═══ PASSAGE GIVEN ═══
[jboss-jira] [JBoss JIRA] Commented: (JGRP-1043) UNICAST: high contention

Tue Sep 15 11:48:23 EDT 2009

    [ https://jira.jboss.org/jira/browse/JGRP-1043?page=com.atlassian.jira.plugin.system.issuetabpanels:comment-tabpanel&focusedCommentId=12485894#action_12485894 ] 

Bela Ban commented on JGRP-1043:
--------------------------------

Re: Further to the issue of contention for AckReceiverWindow.msgs

The reason for ack'ing OOB messages directly, instead of later with the regular message processing, is that if the OOB thread returns, there won't be an ACK for that message. As a matter of fact, if we have a lot of OOB messages, and no regular message for a while, there would be a large number of unacked OOB messages.

Re: use of processing to determine whether to call win.removeOOBMessage()

The 'processing' AtomicBoolean needs to be changed while holding the AckReceiverWindow.msgs lock, or else we can end up with messages left in the AckReceiverWindow, as follows (AckReceiverWindow.remove(AtomicBooloean):
/**
     * We need to have the lock on 'msgs' while we're setting processing to false (if no message is available), because
     * this prevents some other thread from adding a message. Use case:
     * <ol>
     * <li>Thread 1 calls msgs.remove() --> returns null
     * <li>Thread 2 calls add()
     * <li>Thread 2 checks the CAS and returns because Thread1 hasn't yet released it
     * <li>Thread 1 releases the CAS
     * </ol>
     * The result here is that Thread 2 didn't go into the remove() processing and returned, and Thread 1 didn't see
     * the new message and therefore returned as well. Result: we have an unprocessed message in 'msgs' !
═══ ENTRIES ═══
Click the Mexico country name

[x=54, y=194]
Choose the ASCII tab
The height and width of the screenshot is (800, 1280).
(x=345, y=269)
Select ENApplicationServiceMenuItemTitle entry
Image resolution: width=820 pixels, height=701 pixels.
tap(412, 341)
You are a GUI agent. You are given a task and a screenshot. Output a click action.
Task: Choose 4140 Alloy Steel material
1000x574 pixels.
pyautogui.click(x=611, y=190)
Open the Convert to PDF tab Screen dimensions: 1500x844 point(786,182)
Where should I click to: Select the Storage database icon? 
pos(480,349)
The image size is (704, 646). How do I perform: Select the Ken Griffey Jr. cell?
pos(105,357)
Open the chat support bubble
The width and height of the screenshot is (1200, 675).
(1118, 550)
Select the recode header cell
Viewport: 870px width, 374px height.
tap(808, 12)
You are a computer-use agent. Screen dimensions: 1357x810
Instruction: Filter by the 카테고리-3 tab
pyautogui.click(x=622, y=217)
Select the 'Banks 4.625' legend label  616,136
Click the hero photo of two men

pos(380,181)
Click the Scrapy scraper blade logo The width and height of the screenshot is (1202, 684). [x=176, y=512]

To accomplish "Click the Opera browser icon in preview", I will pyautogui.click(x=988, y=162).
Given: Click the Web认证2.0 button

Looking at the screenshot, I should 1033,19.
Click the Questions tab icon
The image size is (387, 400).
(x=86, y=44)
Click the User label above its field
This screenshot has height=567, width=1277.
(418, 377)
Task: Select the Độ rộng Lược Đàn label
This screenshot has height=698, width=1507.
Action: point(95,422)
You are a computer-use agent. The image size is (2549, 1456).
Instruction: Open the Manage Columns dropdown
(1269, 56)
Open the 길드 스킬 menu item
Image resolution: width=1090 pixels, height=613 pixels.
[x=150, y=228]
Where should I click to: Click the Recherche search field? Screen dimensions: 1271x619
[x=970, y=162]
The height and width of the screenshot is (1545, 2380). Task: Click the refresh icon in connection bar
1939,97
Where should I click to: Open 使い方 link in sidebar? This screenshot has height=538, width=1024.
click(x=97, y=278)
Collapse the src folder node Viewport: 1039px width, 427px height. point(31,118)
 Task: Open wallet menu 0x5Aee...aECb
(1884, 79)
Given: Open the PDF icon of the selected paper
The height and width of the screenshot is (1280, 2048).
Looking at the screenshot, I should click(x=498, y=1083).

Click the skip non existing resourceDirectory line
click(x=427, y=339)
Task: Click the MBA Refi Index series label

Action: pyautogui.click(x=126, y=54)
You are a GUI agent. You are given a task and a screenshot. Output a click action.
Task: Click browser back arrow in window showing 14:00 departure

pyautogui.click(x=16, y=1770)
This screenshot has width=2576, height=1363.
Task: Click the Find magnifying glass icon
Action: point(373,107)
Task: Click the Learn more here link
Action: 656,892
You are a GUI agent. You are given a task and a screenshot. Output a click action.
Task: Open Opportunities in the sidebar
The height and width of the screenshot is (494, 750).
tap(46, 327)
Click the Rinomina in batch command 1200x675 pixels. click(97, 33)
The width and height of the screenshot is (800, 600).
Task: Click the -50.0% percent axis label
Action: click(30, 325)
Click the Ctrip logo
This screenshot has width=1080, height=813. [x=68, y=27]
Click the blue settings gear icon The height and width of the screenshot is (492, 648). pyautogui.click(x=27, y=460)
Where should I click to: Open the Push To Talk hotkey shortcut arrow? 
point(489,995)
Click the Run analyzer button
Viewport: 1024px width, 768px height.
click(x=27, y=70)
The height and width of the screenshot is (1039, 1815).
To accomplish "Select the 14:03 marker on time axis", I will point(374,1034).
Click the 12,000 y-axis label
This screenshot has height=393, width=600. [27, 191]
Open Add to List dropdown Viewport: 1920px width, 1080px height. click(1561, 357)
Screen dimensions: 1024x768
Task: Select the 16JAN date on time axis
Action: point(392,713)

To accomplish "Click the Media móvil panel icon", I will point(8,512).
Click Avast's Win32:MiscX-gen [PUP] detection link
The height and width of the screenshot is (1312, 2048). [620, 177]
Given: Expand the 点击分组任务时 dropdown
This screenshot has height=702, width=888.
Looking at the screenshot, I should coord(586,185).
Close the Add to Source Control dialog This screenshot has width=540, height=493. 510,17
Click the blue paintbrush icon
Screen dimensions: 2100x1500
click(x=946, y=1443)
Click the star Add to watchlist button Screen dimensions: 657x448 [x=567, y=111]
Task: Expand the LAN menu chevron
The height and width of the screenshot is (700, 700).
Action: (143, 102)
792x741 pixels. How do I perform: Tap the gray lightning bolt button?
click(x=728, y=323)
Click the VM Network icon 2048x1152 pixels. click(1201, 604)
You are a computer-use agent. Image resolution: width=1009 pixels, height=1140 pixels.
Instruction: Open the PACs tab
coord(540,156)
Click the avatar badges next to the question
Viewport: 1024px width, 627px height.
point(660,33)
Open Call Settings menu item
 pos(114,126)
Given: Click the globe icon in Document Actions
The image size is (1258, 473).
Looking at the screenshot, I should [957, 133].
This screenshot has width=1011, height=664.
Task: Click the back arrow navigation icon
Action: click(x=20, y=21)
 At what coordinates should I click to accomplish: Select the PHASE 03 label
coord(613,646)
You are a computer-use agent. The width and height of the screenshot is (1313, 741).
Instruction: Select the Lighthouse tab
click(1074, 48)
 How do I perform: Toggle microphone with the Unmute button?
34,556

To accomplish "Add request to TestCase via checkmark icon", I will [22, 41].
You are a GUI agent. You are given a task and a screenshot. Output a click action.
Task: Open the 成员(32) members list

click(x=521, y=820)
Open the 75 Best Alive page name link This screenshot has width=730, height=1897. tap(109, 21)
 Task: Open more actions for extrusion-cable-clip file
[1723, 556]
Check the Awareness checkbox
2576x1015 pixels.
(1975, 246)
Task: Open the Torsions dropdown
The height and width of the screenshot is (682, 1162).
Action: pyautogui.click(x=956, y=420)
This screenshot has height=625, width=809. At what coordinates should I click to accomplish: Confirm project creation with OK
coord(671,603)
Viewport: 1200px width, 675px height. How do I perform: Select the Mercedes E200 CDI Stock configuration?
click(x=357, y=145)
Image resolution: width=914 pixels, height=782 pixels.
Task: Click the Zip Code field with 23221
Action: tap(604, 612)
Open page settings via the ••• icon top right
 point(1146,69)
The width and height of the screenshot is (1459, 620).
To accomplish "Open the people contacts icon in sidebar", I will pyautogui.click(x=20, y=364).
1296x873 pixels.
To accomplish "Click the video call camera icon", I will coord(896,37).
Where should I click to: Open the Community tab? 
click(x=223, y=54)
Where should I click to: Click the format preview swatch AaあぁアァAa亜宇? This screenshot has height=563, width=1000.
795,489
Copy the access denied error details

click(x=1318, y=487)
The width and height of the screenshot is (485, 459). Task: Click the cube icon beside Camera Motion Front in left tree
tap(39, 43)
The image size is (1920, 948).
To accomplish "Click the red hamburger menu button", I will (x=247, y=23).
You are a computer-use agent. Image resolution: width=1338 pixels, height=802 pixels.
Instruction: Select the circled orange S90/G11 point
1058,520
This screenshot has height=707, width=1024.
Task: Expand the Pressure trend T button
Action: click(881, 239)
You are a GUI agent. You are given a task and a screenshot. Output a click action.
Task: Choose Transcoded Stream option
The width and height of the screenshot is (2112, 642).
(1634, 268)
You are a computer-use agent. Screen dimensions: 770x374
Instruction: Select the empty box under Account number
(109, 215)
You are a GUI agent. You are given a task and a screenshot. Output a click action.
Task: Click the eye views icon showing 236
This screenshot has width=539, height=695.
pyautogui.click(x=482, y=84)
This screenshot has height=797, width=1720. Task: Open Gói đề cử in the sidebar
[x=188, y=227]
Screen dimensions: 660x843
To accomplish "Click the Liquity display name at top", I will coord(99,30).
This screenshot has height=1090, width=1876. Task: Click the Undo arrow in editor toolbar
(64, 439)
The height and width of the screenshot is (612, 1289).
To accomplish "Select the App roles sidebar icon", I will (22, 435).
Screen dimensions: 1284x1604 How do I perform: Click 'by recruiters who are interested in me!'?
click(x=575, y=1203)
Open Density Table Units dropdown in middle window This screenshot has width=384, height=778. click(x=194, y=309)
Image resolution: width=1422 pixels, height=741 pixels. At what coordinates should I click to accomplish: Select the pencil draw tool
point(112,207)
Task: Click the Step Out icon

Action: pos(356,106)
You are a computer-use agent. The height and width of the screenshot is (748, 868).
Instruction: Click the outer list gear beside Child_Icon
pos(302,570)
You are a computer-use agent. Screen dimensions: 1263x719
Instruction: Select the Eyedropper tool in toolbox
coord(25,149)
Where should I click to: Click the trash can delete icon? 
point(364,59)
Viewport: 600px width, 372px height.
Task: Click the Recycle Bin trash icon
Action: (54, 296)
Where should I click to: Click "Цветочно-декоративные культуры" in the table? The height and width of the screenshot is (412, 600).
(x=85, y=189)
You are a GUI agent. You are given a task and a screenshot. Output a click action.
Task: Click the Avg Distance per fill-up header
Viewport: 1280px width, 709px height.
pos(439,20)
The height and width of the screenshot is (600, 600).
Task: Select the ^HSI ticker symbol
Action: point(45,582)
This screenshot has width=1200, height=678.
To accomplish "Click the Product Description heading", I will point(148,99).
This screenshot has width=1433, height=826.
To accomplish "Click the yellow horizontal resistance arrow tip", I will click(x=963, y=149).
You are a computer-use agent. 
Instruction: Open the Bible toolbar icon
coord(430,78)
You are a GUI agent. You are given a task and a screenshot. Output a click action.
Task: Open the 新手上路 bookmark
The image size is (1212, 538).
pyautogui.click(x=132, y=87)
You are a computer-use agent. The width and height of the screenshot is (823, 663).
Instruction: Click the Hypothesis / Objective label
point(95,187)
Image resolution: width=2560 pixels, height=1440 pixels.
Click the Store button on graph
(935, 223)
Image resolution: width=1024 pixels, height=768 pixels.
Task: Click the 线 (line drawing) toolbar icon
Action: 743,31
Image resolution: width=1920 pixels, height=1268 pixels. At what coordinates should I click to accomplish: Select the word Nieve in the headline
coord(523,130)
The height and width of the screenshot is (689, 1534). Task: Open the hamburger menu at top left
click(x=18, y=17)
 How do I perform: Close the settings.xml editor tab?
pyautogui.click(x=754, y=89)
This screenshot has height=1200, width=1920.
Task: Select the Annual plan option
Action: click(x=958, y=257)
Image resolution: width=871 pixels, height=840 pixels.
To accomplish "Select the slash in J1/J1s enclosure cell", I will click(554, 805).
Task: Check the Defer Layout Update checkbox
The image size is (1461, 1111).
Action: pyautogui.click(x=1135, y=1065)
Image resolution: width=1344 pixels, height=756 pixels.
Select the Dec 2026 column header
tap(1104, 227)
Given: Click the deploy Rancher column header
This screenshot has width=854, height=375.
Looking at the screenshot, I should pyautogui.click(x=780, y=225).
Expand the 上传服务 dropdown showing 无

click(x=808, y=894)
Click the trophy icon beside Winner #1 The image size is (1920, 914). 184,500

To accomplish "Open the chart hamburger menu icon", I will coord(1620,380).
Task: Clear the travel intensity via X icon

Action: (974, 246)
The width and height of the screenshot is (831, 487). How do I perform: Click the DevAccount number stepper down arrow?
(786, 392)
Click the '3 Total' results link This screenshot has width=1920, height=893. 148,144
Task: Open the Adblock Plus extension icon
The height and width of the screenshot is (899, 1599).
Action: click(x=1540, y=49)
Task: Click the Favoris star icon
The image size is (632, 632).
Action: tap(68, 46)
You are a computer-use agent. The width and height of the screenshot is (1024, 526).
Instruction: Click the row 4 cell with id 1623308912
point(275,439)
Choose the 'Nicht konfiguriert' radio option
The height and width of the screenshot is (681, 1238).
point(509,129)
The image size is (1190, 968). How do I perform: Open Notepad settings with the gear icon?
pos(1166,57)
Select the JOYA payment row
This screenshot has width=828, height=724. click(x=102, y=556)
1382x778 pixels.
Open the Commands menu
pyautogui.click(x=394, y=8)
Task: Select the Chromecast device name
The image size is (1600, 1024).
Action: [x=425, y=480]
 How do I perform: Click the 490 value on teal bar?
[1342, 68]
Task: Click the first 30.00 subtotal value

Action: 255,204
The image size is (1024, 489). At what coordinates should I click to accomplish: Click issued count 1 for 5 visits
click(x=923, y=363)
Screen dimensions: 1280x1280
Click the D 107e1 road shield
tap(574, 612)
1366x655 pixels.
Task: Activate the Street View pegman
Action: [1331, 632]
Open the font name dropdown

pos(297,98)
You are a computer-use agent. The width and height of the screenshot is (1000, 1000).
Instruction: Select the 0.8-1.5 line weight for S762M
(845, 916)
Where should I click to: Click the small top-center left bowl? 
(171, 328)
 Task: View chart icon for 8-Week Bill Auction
═══
JOBS
A. Answer each question from the JIRA comment on UNICAST contention.
(i) What would be missing for an OOB message if the OOB thread returned before that message was acknowledged?
(ii) Which lock must be held while the 'processing' AtomicBoolean is changed?
(iii) In the use case, what does Thread 1's call to msgs.remove() return?
B. In order, list every step of the ordered use case in the JIRA comment on UNICAST contention.
C. Write the next part of the JIRA comment on UNICAST contention, starting after its final sentence.
The items are not needed for any of the work here.

RESULTS FOR THE EXERCISE
A.
(i) An ACK for that message.
(ii) The AckReceiverWindow.msgs lock.
(iii) null

B.
Thread 1 calls msgs.remove(), which returns null.
Thread 2 calls add().
Thread 2 checks the CAS and returns because Thread 1 hasn't yet released it.
Thread 1 releases the CAS.

C.
     * @param processing
     * @return
     */

Let's discuss this tomorrow

> UNICAST: high contention
> ------------------------
>
>                 Key: JGRP-1043
>                 URL: https://jira.jboss.org/jira/browse/JGRP-1043
>             Project: JGroups
>          Issue Type: Task
>            Reporter: Bela Ban
>            Assignee: Bela Ban
>             Fix For: 2.6.13, 2.8
>
>
> If UNICAST receives a high number of messages *and* sends a high number of messages concurrently, there will be a lot of retransmissions. Reason is contention on 'connections', with up- and down messages accessing it concurrently. Both up- and down- messages impede each other and thus messages are not received in time, causing retransmissions (ACKs to be resent).
> SOLUTION:
> #1 Reduce contention and turn 'connections' from HashMap into ConcurrentHashMap
> #2 Break 'connections' into a send-table and receive-table: sends and acks access the send-table, receives the receive-table

-- 
This message is automatically generated by JIRA.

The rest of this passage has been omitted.